Only 8/47 (17%) EEGs performed during the first 6 months of life were abnormal. In contrast, 30/38 patients (79%) had an abnormal EEG during the third year of life. Photosensitivity was present in 16% of all patients. The MRIs were normal in 89%. MRI abnormalities were mostly non-specific atrophy and temporal lobe changes. Valproate was most commonly reported to reduce seizure frequency (51%), followed by clobazam or clonazepam (34%) and topiramate (28%). Carbamazepine (60%) and lamotragine (43%) were reported to increase seizure frequency.

As expected, behavioral problems and developmental delay were common. Nearly all infants were classified as normal during infancy, and the median age at which developmental delay was first noted was 18 months. At the fifth year of life, however, only 10% of patients had normal development, and 70% had moderate or profound disability. By 15 years of age nearly all patients had, at minimum, moderate disability (15%) with the rest having severe (65%) or profound (20%) learning disability.

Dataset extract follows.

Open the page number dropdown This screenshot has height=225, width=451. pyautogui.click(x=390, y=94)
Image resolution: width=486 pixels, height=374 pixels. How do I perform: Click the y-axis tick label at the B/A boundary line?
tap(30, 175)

Using logistic regression, the authors found that the following clinical features predicted a worse developmental outcome: status epilepticus, interictal EEG abnormalities found during the first year of life, presence of a motor disorder, and early focal seizures with impairment of awareness. Mutation class, seizure precipitant, or MRI abnormalities did not contribute to predicting outcome.

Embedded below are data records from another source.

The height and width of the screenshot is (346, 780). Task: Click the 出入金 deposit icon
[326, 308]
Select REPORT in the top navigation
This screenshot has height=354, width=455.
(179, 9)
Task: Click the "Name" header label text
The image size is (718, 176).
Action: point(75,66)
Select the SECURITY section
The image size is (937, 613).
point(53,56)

Previous reports of prognostic information in Dravet syndrome have been relatively small with somewhat contradictory findings. Although limited by the reliance on structured referral forms as the main source of data, this study provides useful new information, particularly that status epilepticus, earlier seizures, and EEG abnormalities predict worse outcomes. Mutations in the sodium channel encoded by the SCN1A gene may be directly responsible for the cognitive dysfunction.1 Thus, it still is not clear whether seizures are causative for encephalopathy or merely a marker of a more severe phenotype. In absence of other approaches, however, aggressive prevention and treatment of seizures in Dravet is warranted. In addition, this study adds yet more weight to using valproate as first-line therapy, although it is important to note that only stiripentol has been validated (as add-on therapy to valproate and clobazam) for use in Dravet in blinded, placebo-controlled studies.

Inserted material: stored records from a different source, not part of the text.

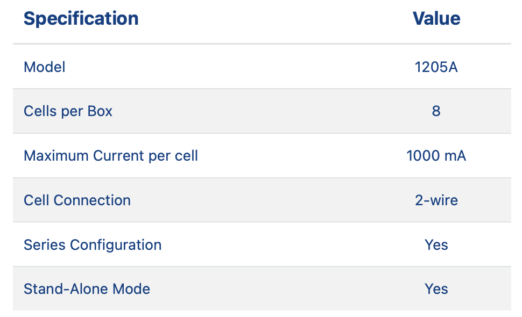The width and height of the screenshot is (522, 317).
Task: Click the word Box in Cells per Box
Action: coord(100,111)
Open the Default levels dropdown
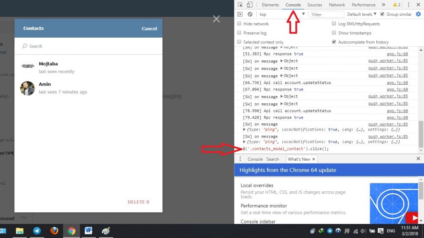This screenshot has height=238, width=424. (362, 14)
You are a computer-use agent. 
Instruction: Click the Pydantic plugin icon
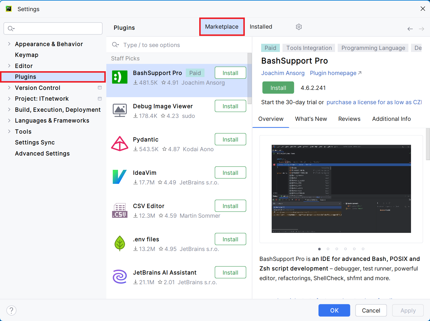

Mutation type did not predict outcome, which is consistent with other studies that failed to show any genotype/phenotype correlations and is evidence of other genetic or environmental disease-modifying factors. Gene mutations besides SCN1A, for example protocadherin 19, also can cause Dravet syndrome, and it is likely that many more genetic causes of Dravet and other epileptic encephalopathy syndromes will be discovered.


1. Bender AC, et al. SCN1A mutations in Dravet syndrome: Impact of interneuron dysfunction on neural networks and cognitive outcome. Epilepsy Behav 2012;23:177-186.